Les applications robots, développées par Cetec depuis 2005, permettent quant à elles de palettiser des sacs sur des palettes ou dans des box cartons, « avec des temps de changement de moins de deux minutes », indique Mathias Elie. Il ajoute que sur chaque ligne, « un espace est prévu en natif pour un poste en plus. Ce qui assure l’évolutivité de la machine sur le long terme. La place permet tout ». Sur une ligne complète d’ensachage, qui mesure en moyenne une trentaine de mètres, cela représente 3 à 4 mètres supplémentaires. « Les modifications de machines sur des lignes déjà installées, pour passer à un autre format ou un autre matériau ou encore pour remettre des éléments aux normes, représentent aujourd’hui 20 à 25 % de notre chiffre d’affaires », note Régis Labrue. Cetec Industrie travaille aussi pour simplifier la conduite des lignes et améliorer leur ergonomie.
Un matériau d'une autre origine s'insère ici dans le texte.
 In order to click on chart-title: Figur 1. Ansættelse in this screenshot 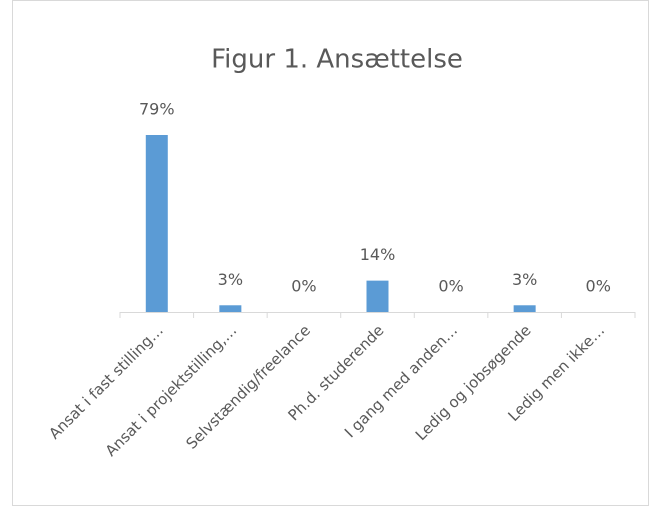, I will do `click(337, 60)`.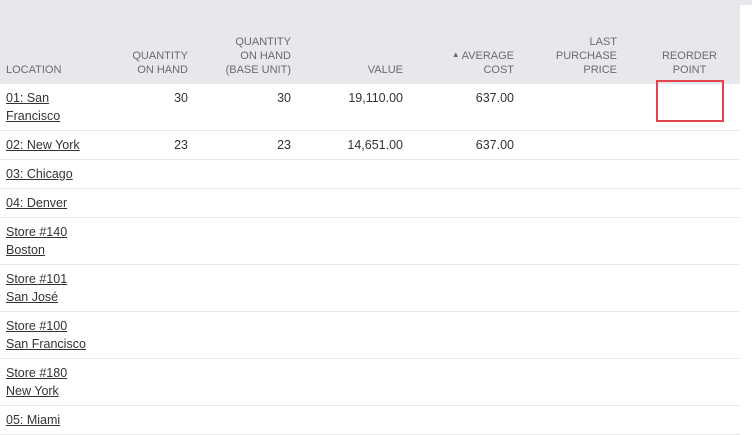  I want to click on location-cell: 05: Miami, so click(58, 420).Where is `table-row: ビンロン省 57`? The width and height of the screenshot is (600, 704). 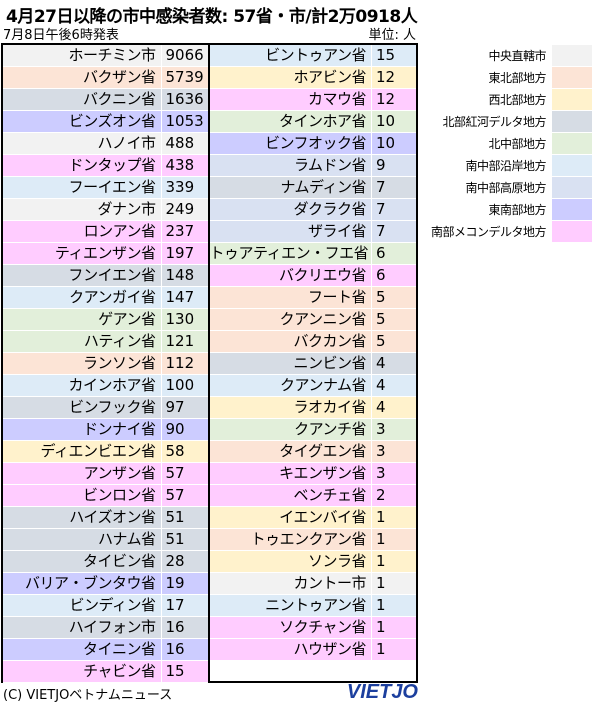 table-row: ビンロン省 57 is located at coordinates (106, 496).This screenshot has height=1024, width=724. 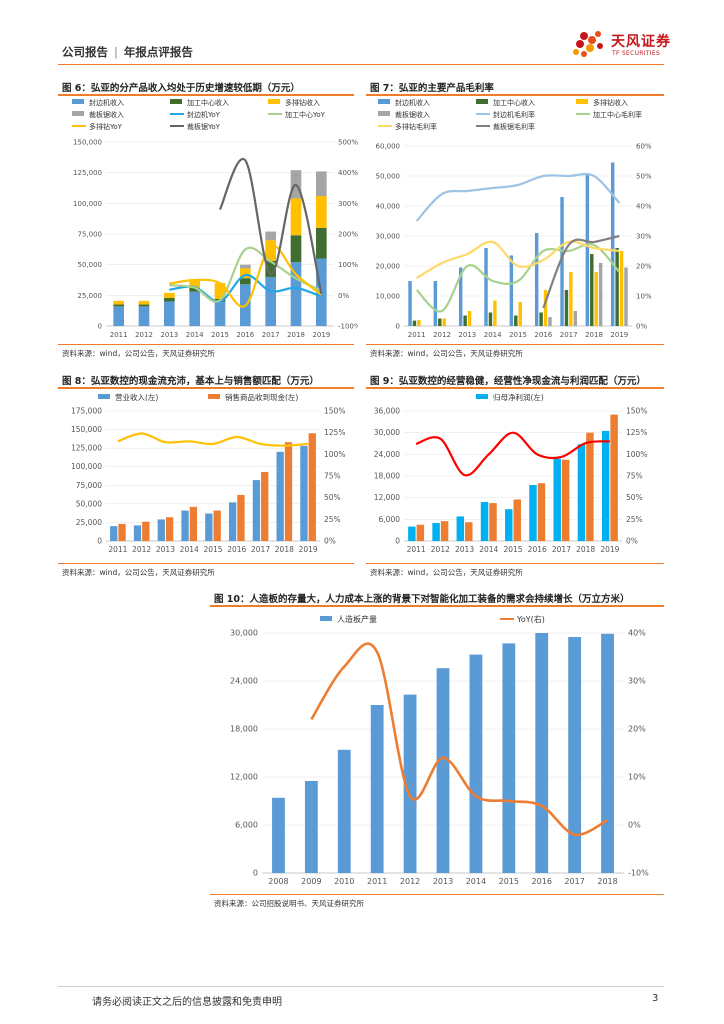 What do you see at coordinates (244, 682) in the screenshot?
I see `fig10-ytick-left: 24,000` at bounding box center [244, 682].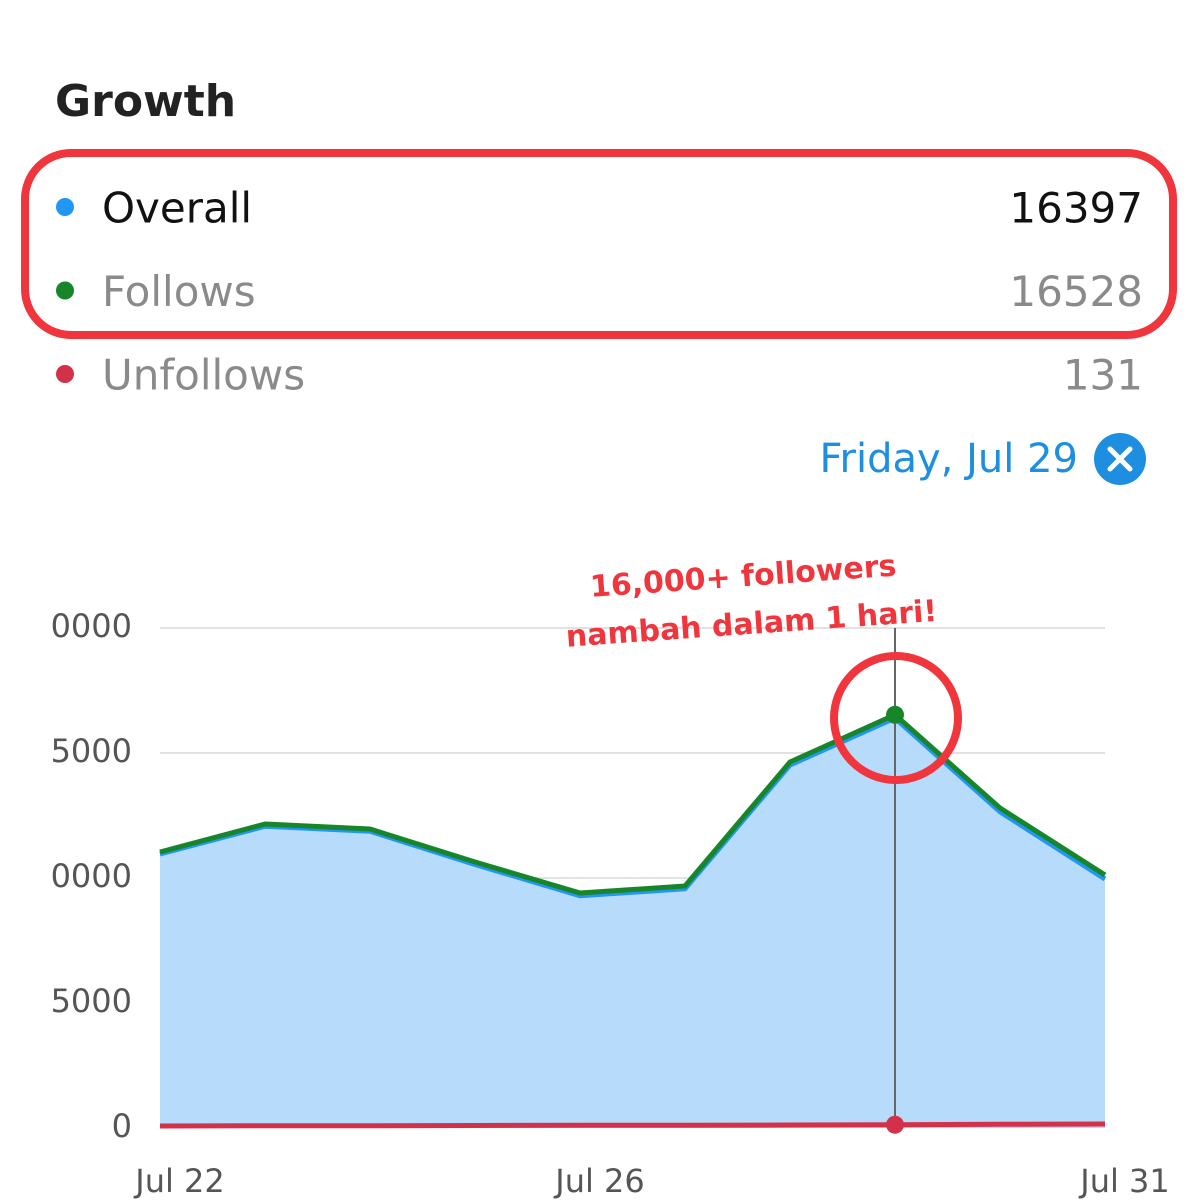 This screenshot has height=1200, width=1200. What do you see at coordinates (599, 1181) in the screenshot?
I see `x-tick-label: Jul 26` at bounding box center [599, 1181].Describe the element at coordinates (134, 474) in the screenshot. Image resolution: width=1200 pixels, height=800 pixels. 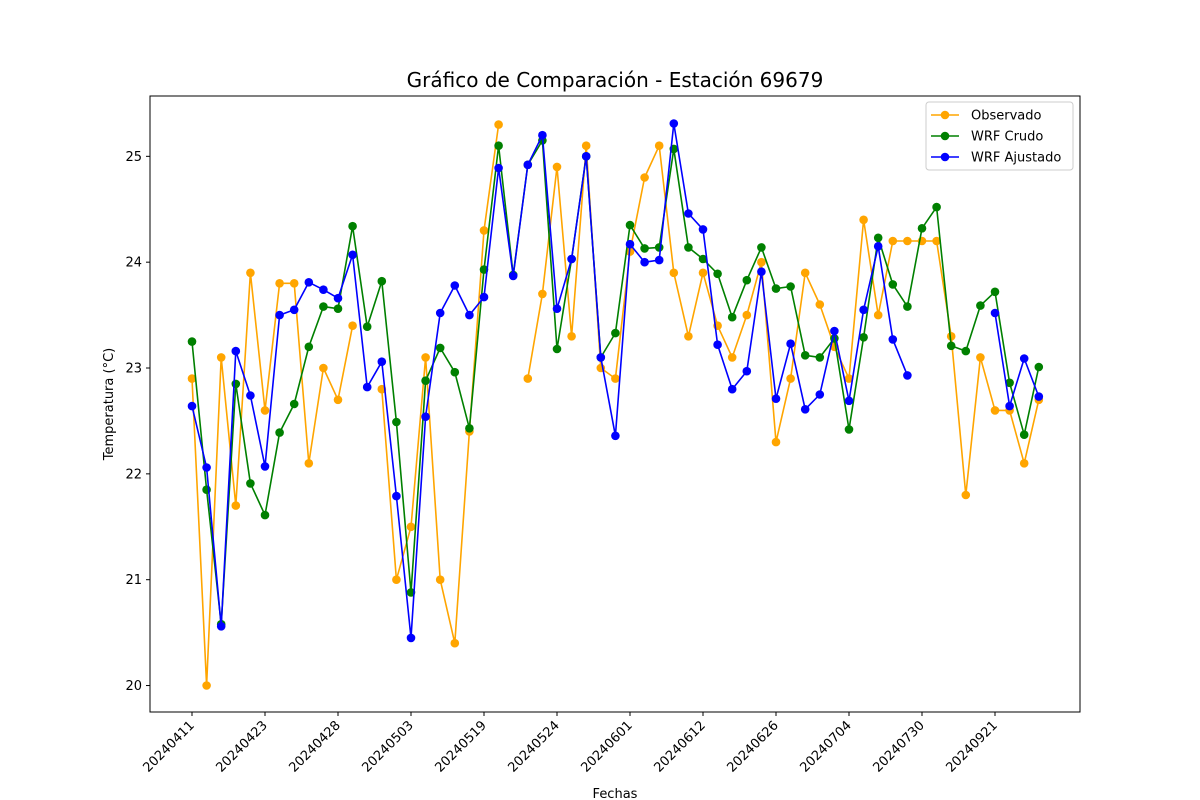
I see `y-tick-label: 22` at that location.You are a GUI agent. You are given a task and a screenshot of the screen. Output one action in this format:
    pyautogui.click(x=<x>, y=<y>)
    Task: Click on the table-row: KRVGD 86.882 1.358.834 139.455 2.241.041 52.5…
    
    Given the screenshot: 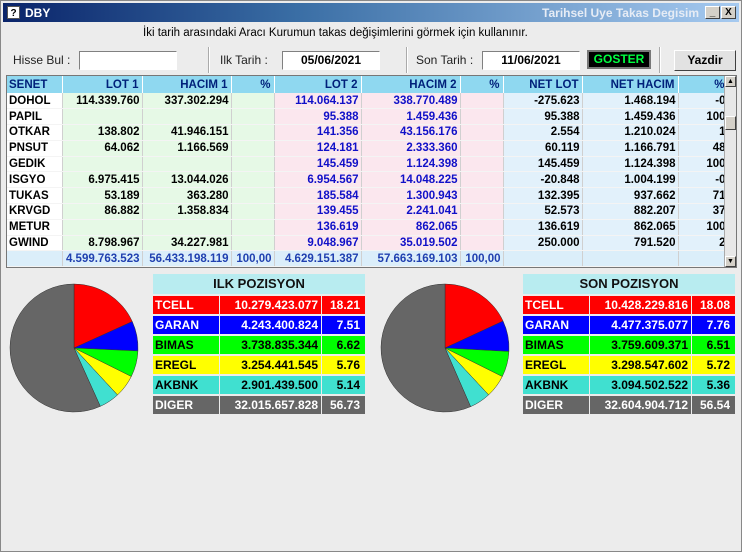 What is the action you would take?
    pyautogui.click(x=368, y=212)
Les machines peuvent ainsi disposer d’un doseur « démontable entièrement sans outils » pour un nettoyage total et facile, de bacs de récupération produit sur roulettes dans l’ensacheuse, de caissons de dosage et d’ensachage équipés de systèmes d’aspirations spécifiques à chaque métier pour limiter les ambiances poussiéreuses, d’écrans tactiles de grande taille pour l’aide à la conduite, « avec une interface fonctionnelle (recettes pré enregistrées) et conviviale, avec signalement des défauts», de chariots d’aide à la manutention, d’un magasin à hauteur, etc.

Régis Labrue est le président-directeur général. Il a succédé à son oncle, fondateur de Cetec Industrie, en juin 2009 à la tête de l’entreprise familiale.

Les équipements s’accompagnent d’une gamme de prestations « de plus en plus large » : mise en service, assistance à la conduite de ligne à distance, suivi après-vente, etc. « Le SAV e st un a tout majeur », appuie Mathias Elie. « Trente personnes travaillent en SAV. Cela représente 25 % de notre chiffre d ’affaires », complète Régis Labrue. « Nous fournissons les pièces détachées et sommes capables de fabriquer une pièce dans la journée. Nous sommes très réactifs. » Les techniciens se déplacent dans les usines ou interviennent à distance grâce à des commandes informatiques pour assurer la maintenance, « avec un service de télémaintenance gratuit. Nous réalisons également des audits complets en maintenance préventive, on apporte également du conseil. Tout cela représente une motivation d’achat pour nos clients aujourd’hui ». Forte de 50 années de savoir-faire et d’expertise et de sa réactivité, Cetec Industrie souhaite aujourd’hui accentuer ses développements en matière de robotisation et vise, d’ici 2025, « les 15 millions d’euros de chiffre d’affaires, avec une part croissante à l’export ».